→ INPUT:
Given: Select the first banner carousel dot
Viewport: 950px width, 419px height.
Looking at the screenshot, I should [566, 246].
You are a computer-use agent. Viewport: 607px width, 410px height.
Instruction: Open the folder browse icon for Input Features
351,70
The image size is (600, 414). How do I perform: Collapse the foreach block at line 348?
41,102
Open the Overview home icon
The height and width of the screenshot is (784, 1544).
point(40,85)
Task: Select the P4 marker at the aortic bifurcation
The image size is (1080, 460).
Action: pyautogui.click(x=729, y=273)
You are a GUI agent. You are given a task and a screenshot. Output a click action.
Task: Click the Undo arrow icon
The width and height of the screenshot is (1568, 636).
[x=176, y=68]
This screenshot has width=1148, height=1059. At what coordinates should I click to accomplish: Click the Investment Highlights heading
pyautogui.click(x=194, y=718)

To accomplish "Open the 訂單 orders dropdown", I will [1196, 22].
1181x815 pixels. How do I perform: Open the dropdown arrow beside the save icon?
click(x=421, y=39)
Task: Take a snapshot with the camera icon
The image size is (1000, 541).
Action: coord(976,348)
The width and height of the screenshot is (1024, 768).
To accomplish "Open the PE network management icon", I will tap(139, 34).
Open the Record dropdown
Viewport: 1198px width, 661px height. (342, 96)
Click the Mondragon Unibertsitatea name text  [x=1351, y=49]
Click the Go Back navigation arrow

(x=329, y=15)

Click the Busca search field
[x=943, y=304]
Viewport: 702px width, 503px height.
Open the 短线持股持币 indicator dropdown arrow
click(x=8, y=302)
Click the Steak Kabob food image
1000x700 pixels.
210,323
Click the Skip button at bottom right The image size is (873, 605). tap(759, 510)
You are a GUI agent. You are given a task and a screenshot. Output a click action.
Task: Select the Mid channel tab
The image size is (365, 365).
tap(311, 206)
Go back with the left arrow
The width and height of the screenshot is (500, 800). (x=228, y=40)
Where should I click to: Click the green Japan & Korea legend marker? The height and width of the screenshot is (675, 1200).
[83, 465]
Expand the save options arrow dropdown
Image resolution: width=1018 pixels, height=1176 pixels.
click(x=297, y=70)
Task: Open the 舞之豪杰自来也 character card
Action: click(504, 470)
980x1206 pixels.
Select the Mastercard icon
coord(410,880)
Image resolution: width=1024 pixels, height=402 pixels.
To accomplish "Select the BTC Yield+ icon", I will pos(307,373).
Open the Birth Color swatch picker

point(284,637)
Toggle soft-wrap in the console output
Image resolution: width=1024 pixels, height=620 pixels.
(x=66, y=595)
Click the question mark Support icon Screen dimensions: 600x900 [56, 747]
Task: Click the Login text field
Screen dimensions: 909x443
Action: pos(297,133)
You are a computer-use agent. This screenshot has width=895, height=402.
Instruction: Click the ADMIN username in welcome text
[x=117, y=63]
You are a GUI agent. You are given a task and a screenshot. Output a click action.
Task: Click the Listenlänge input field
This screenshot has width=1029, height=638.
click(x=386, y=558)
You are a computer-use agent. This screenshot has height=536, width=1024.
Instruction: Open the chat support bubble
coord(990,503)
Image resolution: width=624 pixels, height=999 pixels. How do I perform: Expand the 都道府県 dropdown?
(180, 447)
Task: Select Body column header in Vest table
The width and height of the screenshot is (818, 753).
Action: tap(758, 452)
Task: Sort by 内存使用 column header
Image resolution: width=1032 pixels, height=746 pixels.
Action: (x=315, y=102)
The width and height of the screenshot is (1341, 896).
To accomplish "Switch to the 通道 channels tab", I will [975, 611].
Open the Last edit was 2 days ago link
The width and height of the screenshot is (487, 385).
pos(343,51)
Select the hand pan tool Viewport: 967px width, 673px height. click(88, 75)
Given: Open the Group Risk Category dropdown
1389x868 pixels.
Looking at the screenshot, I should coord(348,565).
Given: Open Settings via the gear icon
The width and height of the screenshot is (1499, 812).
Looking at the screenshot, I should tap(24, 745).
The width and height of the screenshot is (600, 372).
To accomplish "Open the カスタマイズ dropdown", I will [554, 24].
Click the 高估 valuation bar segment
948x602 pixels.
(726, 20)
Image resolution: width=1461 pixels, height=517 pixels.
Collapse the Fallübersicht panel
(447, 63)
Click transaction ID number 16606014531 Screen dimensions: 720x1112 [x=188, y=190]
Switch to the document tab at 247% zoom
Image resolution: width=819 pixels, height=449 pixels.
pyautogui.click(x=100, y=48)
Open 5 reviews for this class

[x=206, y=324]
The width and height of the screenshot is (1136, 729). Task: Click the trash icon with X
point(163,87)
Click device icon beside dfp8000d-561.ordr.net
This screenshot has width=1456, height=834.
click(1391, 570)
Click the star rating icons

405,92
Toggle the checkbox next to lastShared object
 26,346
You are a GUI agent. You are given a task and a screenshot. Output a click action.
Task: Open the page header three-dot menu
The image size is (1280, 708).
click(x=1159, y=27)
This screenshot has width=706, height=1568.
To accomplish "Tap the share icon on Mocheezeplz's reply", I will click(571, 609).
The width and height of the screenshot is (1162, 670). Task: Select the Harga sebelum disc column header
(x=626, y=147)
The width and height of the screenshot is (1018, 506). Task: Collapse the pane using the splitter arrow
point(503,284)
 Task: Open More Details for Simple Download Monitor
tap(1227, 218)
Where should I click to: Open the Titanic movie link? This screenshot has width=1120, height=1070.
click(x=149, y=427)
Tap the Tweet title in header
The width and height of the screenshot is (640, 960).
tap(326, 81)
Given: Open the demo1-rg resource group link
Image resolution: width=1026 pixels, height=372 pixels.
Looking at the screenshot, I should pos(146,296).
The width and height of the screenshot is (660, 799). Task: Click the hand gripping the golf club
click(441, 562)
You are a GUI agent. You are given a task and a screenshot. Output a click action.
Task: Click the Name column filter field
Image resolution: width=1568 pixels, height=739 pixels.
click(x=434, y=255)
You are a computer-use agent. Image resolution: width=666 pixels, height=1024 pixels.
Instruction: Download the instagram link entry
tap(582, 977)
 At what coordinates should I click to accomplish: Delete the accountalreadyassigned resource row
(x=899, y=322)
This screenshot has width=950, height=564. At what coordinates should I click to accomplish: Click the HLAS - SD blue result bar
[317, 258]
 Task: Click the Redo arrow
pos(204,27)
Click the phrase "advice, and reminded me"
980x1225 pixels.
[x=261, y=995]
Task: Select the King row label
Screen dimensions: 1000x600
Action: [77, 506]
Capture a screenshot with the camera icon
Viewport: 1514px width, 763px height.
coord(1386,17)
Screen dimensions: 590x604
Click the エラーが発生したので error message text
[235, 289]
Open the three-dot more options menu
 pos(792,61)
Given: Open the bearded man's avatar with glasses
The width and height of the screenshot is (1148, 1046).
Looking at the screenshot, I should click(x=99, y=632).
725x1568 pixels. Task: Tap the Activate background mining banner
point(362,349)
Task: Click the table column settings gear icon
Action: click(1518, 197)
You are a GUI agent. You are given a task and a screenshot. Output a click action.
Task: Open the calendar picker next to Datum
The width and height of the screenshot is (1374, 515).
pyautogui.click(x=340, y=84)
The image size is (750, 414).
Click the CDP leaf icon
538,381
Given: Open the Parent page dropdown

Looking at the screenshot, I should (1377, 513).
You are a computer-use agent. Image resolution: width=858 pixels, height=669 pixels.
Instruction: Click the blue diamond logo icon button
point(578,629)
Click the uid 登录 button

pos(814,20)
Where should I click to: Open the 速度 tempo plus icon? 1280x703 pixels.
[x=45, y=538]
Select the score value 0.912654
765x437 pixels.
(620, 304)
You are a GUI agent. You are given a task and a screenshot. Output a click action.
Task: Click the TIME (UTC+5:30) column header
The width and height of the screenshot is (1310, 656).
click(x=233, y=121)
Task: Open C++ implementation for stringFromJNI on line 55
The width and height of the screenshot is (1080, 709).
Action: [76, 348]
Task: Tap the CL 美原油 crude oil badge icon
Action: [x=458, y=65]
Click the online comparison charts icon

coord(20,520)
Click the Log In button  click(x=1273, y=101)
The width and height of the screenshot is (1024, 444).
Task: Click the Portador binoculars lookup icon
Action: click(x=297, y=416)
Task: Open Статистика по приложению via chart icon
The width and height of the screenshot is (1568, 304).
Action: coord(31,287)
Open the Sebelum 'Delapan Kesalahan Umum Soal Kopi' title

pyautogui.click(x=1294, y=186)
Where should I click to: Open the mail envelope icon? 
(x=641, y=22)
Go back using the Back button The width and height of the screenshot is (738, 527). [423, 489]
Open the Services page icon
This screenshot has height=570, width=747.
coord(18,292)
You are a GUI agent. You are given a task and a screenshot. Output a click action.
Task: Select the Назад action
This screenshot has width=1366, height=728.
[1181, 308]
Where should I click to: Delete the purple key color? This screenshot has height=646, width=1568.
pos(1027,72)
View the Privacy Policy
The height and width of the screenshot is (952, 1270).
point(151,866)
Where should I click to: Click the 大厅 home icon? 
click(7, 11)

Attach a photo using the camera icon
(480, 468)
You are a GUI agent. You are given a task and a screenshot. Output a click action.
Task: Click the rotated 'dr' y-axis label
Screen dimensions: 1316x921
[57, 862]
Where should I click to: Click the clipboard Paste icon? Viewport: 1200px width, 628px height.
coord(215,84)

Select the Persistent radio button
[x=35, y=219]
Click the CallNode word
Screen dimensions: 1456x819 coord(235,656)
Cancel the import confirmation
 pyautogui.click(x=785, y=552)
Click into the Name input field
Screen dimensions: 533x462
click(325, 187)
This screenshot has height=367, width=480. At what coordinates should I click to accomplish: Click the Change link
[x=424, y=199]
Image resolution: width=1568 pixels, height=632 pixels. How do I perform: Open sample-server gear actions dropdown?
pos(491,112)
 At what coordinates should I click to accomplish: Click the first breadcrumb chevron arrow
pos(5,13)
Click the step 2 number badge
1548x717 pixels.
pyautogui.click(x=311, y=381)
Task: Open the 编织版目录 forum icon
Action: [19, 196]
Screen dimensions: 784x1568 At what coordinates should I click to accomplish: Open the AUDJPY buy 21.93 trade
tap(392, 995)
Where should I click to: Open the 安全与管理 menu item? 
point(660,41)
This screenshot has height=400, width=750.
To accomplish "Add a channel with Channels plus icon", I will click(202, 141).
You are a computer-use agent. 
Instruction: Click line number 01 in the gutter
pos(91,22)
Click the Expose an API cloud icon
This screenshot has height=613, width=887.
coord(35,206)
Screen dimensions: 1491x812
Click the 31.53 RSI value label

→ PROBLEM TO SOLVE: Across the data, how many lines have the word "computer" in them? Respond with the number alone.

→ THE COMPLETED TASK: 6